New UK Data Protection and Digital Information Bill Set to Streamline Compliance and Boost Business
In a recent announcement, the UK Secretary of State for Science for Innovation and Technology revealed plans for the upcoming Data Protection and Digital Information (No.2) Bill. This new version of the bill, expected to supersede the previous draft, aims to maintain the fundamental principles of the existing UK GDPR while creating a more business-friendly regulatory environment.
One notable feature of the proposed bill is the reduced record-keeping requirement for controllers processing personal data. Unless the processing poses a high risk to individuals’ rights and freedoms, controllers would no longer be obligated to maintain extensive records. This change aims to alleviate administrative burdens on businesses without compromising data protection standards.
Additionally, the new bill would remove the UK representative requirement outlined in Article 27 of the existing UK GDPR. This requirement, which mandates controllers or processors not based in the UK to appoint a representative physically located in the country, would no longer apply. This alteration aims to simplify compliance procedures for international companies operating in the UK.
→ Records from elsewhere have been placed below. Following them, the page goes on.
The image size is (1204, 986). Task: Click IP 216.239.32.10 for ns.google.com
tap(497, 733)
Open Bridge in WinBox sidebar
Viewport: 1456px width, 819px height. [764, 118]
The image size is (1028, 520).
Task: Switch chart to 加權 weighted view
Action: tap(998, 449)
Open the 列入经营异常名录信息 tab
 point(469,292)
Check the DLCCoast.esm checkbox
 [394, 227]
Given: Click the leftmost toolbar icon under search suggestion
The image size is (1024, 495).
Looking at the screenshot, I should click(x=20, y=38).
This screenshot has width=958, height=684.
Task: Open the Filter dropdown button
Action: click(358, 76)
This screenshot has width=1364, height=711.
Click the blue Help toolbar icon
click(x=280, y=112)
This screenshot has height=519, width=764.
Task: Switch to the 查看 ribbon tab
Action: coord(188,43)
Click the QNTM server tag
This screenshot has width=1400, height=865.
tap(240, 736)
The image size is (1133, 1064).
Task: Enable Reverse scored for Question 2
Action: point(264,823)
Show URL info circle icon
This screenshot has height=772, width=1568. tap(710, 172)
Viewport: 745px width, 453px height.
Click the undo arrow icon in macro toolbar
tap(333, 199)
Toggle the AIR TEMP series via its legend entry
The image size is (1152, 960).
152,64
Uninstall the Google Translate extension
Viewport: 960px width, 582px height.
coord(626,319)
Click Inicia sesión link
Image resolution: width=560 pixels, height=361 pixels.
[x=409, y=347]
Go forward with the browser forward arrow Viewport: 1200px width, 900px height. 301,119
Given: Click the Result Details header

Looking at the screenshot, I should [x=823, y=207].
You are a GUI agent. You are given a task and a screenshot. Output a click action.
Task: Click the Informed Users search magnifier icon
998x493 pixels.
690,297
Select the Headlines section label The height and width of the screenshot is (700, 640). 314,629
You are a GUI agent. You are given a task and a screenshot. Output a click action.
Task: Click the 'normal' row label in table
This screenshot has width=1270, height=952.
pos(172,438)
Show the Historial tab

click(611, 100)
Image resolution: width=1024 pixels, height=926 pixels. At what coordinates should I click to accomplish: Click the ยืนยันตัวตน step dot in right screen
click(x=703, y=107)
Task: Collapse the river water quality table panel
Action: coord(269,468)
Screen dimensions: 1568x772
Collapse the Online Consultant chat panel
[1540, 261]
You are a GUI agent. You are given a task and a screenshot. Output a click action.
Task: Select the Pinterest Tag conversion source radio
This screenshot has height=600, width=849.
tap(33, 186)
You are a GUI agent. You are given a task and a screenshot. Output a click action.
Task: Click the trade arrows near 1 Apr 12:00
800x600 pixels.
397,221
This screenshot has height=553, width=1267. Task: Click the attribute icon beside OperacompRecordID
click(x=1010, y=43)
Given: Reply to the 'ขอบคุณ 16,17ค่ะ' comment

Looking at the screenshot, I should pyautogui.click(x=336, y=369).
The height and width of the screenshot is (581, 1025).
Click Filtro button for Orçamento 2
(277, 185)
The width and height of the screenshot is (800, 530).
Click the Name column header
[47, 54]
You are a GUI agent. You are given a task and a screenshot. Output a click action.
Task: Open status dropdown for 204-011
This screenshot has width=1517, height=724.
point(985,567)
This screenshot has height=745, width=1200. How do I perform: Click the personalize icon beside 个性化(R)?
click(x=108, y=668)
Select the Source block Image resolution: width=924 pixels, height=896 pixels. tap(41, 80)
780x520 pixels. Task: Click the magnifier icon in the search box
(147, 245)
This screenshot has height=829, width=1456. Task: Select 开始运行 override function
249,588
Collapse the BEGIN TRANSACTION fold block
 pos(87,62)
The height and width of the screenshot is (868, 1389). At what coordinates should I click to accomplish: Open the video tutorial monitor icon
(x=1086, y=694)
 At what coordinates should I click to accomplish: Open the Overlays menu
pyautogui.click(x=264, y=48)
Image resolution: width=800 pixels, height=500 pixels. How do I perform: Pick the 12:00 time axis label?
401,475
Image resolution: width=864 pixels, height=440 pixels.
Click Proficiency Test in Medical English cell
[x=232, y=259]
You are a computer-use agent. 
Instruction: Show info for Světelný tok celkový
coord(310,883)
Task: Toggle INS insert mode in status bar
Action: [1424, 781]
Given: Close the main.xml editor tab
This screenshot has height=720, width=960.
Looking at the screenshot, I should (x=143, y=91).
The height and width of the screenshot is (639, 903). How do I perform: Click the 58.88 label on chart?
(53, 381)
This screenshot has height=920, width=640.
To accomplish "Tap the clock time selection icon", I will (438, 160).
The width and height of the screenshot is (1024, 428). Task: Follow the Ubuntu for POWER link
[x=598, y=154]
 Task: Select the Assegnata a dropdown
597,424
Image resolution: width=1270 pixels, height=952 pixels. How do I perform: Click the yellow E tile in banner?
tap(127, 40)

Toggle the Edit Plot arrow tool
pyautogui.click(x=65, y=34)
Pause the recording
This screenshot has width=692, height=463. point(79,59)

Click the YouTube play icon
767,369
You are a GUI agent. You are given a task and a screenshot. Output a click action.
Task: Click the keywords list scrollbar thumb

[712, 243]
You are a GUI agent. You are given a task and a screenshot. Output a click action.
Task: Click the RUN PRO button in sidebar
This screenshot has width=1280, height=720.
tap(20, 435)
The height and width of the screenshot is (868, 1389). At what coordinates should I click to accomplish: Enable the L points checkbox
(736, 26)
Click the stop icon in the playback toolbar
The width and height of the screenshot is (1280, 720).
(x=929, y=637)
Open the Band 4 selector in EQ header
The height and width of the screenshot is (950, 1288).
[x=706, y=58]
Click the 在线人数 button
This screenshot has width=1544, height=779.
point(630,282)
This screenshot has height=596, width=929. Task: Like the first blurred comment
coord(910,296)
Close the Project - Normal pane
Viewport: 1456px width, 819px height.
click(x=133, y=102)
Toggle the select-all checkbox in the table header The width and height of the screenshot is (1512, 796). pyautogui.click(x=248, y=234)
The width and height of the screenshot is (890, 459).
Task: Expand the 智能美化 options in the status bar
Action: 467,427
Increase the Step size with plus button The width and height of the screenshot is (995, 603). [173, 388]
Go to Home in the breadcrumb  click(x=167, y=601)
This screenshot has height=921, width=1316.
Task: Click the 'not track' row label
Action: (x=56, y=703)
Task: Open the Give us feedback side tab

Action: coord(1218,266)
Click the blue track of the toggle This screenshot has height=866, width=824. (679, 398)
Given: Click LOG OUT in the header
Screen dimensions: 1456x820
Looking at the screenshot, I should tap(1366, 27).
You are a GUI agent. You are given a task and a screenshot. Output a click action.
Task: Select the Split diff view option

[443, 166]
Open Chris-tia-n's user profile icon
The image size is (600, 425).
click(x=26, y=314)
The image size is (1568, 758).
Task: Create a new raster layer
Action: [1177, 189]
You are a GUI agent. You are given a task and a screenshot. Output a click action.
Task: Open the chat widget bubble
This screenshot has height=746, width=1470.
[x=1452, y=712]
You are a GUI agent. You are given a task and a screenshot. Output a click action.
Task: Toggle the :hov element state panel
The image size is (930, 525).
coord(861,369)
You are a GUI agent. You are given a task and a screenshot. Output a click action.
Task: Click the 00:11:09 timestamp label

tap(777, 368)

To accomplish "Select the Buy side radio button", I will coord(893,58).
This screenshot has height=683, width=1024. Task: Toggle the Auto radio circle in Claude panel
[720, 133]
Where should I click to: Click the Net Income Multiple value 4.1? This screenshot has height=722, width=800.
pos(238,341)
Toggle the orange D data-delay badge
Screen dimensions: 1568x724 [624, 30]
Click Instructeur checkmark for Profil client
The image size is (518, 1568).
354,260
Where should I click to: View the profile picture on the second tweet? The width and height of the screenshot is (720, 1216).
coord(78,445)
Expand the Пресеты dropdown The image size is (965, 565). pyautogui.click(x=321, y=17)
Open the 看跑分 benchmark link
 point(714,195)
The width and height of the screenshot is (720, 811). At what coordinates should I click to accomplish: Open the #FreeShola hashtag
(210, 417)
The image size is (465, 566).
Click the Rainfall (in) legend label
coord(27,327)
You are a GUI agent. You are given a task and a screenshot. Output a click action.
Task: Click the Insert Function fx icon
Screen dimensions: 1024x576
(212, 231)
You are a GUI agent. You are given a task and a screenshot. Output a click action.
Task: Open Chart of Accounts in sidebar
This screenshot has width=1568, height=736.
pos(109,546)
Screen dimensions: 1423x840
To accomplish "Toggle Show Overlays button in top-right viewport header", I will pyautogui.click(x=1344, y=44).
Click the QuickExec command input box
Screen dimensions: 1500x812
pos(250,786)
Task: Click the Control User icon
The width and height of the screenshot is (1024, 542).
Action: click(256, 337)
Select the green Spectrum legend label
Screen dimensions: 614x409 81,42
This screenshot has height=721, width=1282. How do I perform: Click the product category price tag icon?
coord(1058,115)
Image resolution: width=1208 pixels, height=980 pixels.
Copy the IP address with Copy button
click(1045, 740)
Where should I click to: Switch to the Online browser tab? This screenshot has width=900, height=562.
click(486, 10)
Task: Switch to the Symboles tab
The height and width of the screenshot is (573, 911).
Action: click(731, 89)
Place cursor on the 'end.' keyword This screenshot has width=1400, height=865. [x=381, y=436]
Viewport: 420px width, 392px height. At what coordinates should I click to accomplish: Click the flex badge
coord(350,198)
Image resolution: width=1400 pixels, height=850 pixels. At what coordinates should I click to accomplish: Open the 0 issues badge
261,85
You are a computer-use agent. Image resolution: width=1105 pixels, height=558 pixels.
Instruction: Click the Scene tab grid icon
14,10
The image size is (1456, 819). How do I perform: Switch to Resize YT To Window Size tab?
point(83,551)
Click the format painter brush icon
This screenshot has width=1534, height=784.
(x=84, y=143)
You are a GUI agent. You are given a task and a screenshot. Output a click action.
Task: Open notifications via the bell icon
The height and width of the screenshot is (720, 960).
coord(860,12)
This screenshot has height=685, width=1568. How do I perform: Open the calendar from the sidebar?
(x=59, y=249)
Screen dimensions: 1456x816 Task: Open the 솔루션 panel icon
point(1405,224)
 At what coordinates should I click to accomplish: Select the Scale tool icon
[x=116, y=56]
The concept of “legitimate interest” in data processing is also clarified in the proposed bill. It explicitly includes processing for direct marketing purposes, intra-group transmission of personal data, and ensuring network or information system security. The bill’s explanatory notes underline that these examples are non-exhaustive, and data controllers may engage in other legitimate activities as long as they are necessary and consider the rights and interests of data subjects. However, the bill emphasizes that data subjects’ interests and fundamental rights should always be protected, particularly when the data subject is a child.
Furthermore, the bill addresses international data transfer standards. It allows for data transfers to third countries or international organizations if the level of data protection in those jurisdictions is not materially lower than the standard provided for data subjects in the UK. This provision aims to facilitate international data flows without compromising data security.
In a move that aligns with the current digital landscape, the bill reconsiders the requirements for cookie consent. Under the proposed legislation, consent would no longer be necessary for certain cookies used for statistical analysis, website customization, software updates, or emergency situations. However, users must still receive clear information about the purpose of cookie storage and have the ability to object to it easily.
The Data Protection and Digital Information (No.2) Bill is yet to pass its second reading in the House of Commons. While it may not introduce revolutionary changes, its potential adoption signals the UK’s willingness to explore independent paths in data protection regulations post-Brexit.
Opinion: This new bill represents a significant step towards enhancing the UK’s position as a global leader in data protection and digital innovation. By streamlining compliance requirements and reducing administrative burdens, businesses can focus on leveraging data to drive growth and innovation. While aligning with the fundamental principles of the UK GDPR, this bill demonstrates the UK’s commitment to creating a business-friendly regulatory landscape that fosters innovation and economic prosperity.